自分の意志を問わずに移住させられた人の場合、言語は重要な問題となる。基本的に意志は軽視されたので、もう負担している。それに言語の取得の負担を加算するのは残酷であるとも言える。一方、移住の動機は何であってもある国の共通語ができない状態で問題が発生することは変わらないので、言語を放置するわけにはいかない。
先ず、国家によって無理矢理持たれた人に対して、母語を禁じては行けない。その上、共通語の教育を無償で提供するべきだし、その提供が移民の便宜をはかるのは重要である。この場合、国家の責任は重いので、勝手を言う余裕はない。移民が加害者の国の言語の取得に対抗する可能性は高いが、この問題は国家が発生させたので、解決するのは国家の責任であり、移民の責任ではない。一般に詳細は言えない。当事者との交渉の上問題を解決すべきである。(確かに、強制移住の罪を犯した国の大半は言語の責任を背負わないとも思えるが、理念の場で理想を語っても良い。)
そして、難民の場合もある。これで、二つの場合を分けて考えるべきであろう。一つは、隣国の一時的な問題を逃げた難民である。このような難民はなるべく早く帰国したいのは原則であるので、命を助けて、後遺症を抑えるような対策をとるべきであるが、避難先の国の言語を学ばせる必要は特にない。勿論、NPOなどが提供すれば、それを歓迎するけれども。もう一つは帰国する見通しはない難民である。このような難民に言語の学ぶ場を無償で提供する必要がある。
実は、難民を受け入れることに費用も努力も必要である。言語の習得を支えることはその一部に過ぎない。別なところで難民の問題を考えたいと思うので、ここで必要性を指摘することで割愛する。

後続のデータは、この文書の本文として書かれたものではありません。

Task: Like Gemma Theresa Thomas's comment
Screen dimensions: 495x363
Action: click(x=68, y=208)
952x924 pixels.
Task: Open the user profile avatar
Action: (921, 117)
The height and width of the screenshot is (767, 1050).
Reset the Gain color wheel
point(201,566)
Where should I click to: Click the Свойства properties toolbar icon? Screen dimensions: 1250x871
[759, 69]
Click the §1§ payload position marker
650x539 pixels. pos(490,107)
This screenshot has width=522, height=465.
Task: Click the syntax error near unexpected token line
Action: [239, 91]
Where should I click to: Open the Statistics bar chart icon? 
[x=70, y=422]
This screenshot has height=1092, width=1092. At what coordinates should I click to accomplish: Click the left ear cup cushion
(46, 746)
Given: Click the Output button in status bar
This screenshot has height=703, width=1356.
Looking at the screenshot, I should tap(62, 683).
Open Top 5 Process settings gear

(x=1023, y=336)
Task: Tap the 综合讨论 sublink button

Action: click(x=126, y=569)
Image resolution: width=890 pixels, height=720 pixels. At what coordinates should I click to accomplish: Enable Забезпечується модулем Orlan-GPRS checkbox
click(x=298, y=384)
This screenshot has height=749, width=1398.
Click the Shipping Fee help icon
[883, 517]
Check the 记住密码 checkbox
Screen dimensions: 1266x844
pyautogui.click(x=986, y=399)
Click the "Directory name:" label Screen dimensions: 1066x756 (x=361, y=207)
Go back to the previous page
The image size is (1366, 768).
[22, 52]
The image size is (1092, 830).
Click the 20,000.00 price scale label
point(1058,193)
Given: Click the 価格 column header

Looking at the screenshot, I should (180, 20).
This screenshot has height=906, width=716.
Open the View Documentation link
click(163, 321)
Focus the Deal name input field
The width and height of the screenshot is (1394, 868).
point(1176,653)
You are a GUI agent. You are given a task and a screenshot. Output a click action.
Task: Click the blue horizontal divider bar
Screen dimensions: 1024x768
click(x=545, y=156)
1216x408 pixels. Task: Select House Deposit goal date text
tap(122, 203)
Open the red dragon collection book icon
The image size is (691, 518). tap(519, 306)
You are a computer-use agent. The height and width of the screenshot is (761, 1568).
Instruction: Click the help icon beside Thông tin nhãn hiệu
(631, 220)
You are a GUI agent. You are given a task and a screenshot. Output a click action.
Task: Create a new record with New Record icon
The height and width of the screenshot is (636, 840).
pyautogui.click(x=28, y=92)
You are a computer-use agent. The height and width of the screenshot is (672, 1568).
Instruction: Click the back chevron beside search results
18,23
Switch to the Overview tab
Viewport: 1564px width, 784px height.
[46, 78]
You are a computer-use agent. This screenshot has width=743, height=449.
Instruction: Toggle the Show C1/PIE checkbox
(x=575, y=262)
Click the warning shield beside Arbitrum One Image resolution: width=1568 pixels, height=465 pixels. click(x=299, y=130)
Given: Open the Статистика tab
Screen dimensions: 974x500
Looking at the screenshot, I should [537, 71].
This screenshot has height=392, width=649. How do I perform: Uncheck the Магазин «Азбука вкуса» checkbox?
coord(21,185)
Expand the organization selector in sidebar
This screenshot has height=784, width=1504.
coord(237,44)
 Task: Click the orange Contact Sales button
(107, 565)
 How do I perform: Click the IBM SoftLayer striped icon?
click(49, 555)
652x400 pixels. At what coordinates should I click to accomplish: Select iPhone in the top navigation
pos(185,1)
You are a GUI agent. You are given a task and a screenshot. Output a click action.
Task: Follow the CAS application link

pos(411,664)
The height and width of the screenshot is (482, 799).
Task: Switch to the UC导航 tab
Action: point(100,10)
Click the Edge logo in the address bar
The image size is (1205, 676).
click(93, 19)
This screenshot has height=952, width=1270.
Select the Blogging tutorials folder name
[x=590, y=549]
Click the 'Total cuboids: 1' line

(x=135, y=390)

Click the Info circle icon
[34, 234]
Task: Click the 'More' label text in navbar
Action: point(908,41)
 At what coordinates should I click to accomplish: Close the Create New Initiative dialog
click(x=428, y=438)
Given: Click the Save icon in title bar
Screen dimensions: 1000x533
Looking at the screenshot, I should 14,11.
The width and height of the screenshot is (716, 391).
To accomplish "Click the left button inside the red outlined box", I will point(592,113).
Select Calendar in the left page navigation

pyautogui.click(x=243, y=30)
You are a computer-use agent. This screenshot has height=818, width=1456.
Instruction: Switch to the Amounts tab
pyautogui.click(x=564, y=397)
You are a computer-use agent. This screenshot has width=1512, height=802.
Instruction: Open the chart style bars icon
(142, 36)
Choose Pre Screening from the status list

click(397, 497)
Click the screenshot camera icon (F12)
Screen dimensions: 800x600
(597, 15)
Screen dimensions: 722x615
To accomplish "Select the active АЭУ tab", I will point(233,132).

最後の種類は、親と一緒に来た子供である。この中で、移住する前に持った子供と移住先の国で生まれた子供の2種類がある。
移住する時点で持つ子供について、親の負担としても良い。つまり、言語の教育に必要な費用を親、または親を雇う企業から徴収しても良い。移住する前に学ばせることで、必要な費用を減らすこともできるし、断念する選択肢もある。これにも例外を認めても良い。例えば、ある技能の需要は特に高かったら、子供の言語教育は国家が負担することを決めても良い。そして、子供の言語学習を義務付けるのは良い。少なくとも、教室に通わせる義務を果たしてもらう。場合によって、短期滞在で猶予することもあるだろう。例えば、たった1年間滞在する予定であれば、言語の勉強を任意としても良い。しかし、滞在の合計が1年間を超えたら、義務をつけるべきなのではないかと思う。
この負担は、子供が大きければ大きいほど重くなる。原則として、国の教育制度の中で国民の子供と一緒に、同じ教室で学べるようにするべきだが、言語が全くできない14歳の子供を高校のために準備させるのは容易ではない。一方、3歳未満の子供を国の子供と遊ばせて、幼稚園などに通わせたら、自然に言語を身につける。
これで、移住後に生まれた子供の問題の対応が明らかになる。1歳ぐらいから専ら共通語を使う施設に週15時間程度以上預ける義務をつければ、自然に言語を身につける。小学校に入学する時点で、国民と同じようなレベルに達するはずなので、大きな問題は発生しない。
ヨーロッパでこのような政策を人種差別と見做す人もいるようだが、それは大きな間違いであると私は思う。子供がその国で生活することになるので、そのための最低限の能力は必要不可欠である。親にそれを拒否する権利はない。(ところで、国で生まれ育って来た子供に、原則として永住権を与えるべきであると私は思う。特に、親は合法の移民だったら、子供にも何も悪いことはないのに唯一の知っている国から追い出すことは酷い。親は違法移民であっても、それは子供の罪ではないので、変わらない。これは、幼少期に来た子供にも当て嵌まるが、何歳までになるかは、すぐに答えられない。)
勿論、子供の言語取得を原則として親の負担とするとしても、親の経済能力などが不十分になることもある。その場合、生活保護と同じ感覚で、行政が負担すべきである。移住許可を出す時点でそうならないように調べるべきであるが、将来は完璧に読めないので、不足の事態に備える必要がある。無罪の子供に負担を転嫁してはならない。